Не помню, в первый ли приезд, или в один из следующих, нам удалось полюбоваться необычайным зрелищем: впереди, в каком-то полумужском кафтане, в шароварах, шествовала Волошина-мать, ведя свой велосипед. За нею выступал сам поэт, действительно в эллинском хитоне и в сандалиях (хитон и сандалии шли к его львиной гриве гораздо больше, чем фрак), затем еще несколько человек, мужчин и женщин, кто в хитоне, кто в обыкновенном платье, а шествие замыкали две молодые девушки в белом — «дочери московского профессора, Ася и Марина Цветаевы», как объяснили нам любезные коктебельцы.
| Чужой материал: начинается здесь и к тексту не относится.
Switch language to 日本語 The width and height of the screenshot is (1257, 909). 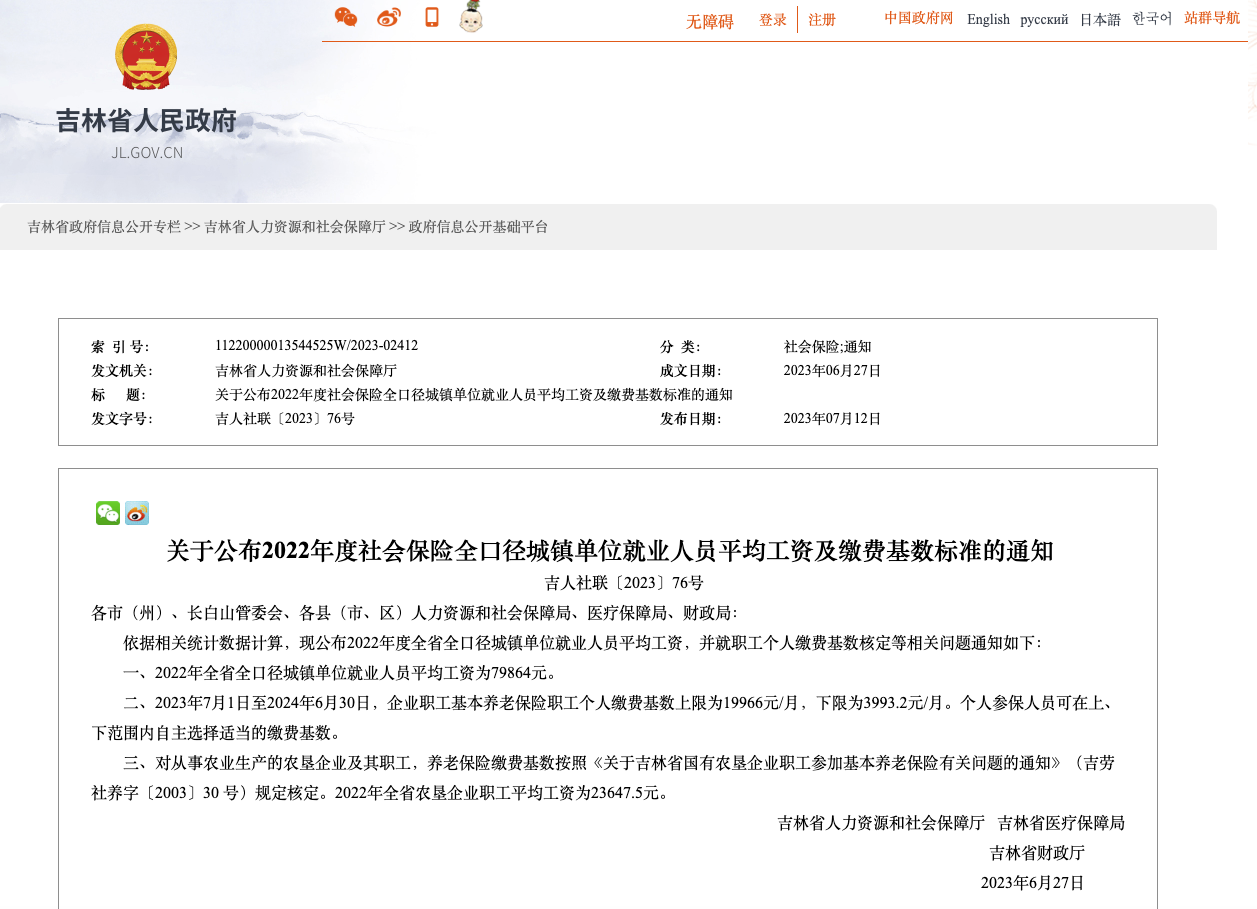pyautogui.click(x=1099, y=19)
Бедная Марина Ивановна, оказавшаяся почти в полном одиночестве в Париже, а на родине покончившая самоубийством! Мог ли я знать тогда, что нам суждено будет встретиться в Париже, враждовать и литературно и лично в силу сложившихся обстоятельств, затем — помириться, перед самым концом, — в последний раз я видел М. Цветаеву за несколько дней до ее рокового отъезда в Россию.
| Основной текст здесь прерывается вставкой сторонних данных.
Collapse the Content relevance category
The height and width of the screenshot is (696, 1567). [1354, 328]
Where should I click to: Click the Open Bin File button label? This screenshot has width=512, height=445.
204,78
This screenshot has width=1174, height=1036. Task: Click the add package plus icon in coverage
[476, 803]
Весной 1917 года я в первый раз в жизни оказался в Москве; учился я в Киеве. Киев, после Крыма, был моей второй родиной, и если бы не дом Льва Александровича Тихомирова, я был бы совсем одинок в чужой Москве.
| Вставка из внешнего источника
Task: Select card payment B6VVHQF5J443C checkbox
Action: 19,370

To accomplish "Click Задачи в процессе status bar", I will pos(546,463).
Лев Александрович Тихомиров, известный революционер и эмигрант, вернувшийся потом в Россию, был двоюродным братом моей матери. Он жил в то время на Арбате, как раз по пути в мой полк (прапорщик военного времени, я был назначен в Москву), и каждый день после службы я приезжал к Тихомировым. Я не помпы, сколько лет было в 1917 году Льву Александровичу. Почти совсем седой, очень живой и подвижный, энергичный, сухой, оживляясь, он походил на молодого человека. Он работал тогда над книгой об Апокалипсисе, часто ездил в Сергиевский Посад, всё время был занят то чтением, то писанием. Порой он мне рассказывал о прошлом — и глаза его загорались; у него появлялся особый блеск в глазах, недаром в свое время, как рассказывал мне отец, товарищи по партии называли Тихомирова «Лев Тигрович».
Возвращение Тихомирова в Россию и его разрыв с революционным движением в свое время наделали много шума. Это был больной вопрос для нашей семьи. Я никогда не расспрашивал об этом Льва Александровича, но из отдельных его высказываний вынес впечатление, что в душе он так и остался до конца революционером, что царский режим он считал обреченным даже тогда, когда решил поддерживать его, что разочарование касалось методов революционного движения и людей, принимавших в нем участие — особенно заграницей, но не самой идеи.
Однажды, — к сожалению, я не обратил тогда на его слова достаточного внимания, — Тихомиров сказал: «Сегодня у нас будет к обеду интересный гость». За столом в тот день было довольно много народа. Перед самым обедом Лев Александрович вышел из кабинета с одетым в поношенный коричневый костюм пожилым человеком невзрачного и даже неопрятного вида, и всё время за обедом проспорил с ним о каких-то, мало интересных для меня, церковных вопросах.